EN FR
EN FR


Section: Research Program

Research axis 3: I/O management, in situ visualization and analysis on HPC systems at extreme scales

Over the past few years, the increasing amounts of data produced by large-scale simulations have motivated a shift from traditional offline data analysis to in situ analysis and visualization. In situ processing started by coupling a parallel simulation with an analysis or visualization library, to avoid the cost of writing data on storage and reading it back. Going beyond this simple pairwise tight coupling, complex analysis workflows today are graphs with one or more data sources and several interconnected analysis components.

Collaboration.

This axis is worked out in close collaboration with Rob Ross (ANL), Tom Peterka (ANL), Matthieu Dorier (ANL), Toni Cortes (BSC), Bruno Raffin (Inria). Some additional collaborations are in discussion with other members of JLESC, and with CEA and Total.

Relevant groups with similar interests include the following ones.

  • The group of Manish Parashar at Rutgers University, USA (I/O management for HPC systems, in situ processing).

  • The group of Scott Klasky at Oak Ridge National Lab, USA (I/O management for HPC systems, in situ processing).

  • The CNRS IPSL laboratory (Sébastien Denvil, Pôle de modélisation du climat) in Paris, France (in situ data analytics).

Toward a joint optimized architecture for in situ visualization and advanced processing

From Inria and ANL, four tools at least have emerged to address some challenges of coupling simulations with visualization packages or analysis workflows. Each of them focused on some particular aspect:

Damaris

(Inria, [5], [4]) exploits dedicated cores to enable jitter-free I/O and in situ visualization;

Decaf

(ANL, [31]) implements a coupling service for workflows;

FlowVR

(Inria, [43]) connects workflow components for in situ processing;

Swift

(ANL, [46]) focuses on implicitly parallel data flows and was optimized for Big Data processing.
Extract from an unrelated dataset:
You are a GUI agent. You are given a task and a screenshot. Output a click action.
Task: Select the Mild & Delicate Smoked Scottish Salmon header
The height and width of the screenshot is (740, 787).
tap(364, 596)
Our plan is to explore how these tools could best leverage their respective strengths in a joint optimized architecture for in situ visualization and advanced processing in the HPC area. We published a preliminary study describing the lessons learned from using these tools in production environments with real applications [7]. Such a joint architecture will contribute to address the data volume and velocity challenges raised by data-intensive workflows, including complex data-intensive analytics phases. It may also impact, in a subsequent step, future data analysis pipelines for converged Big Data and HPC architectures.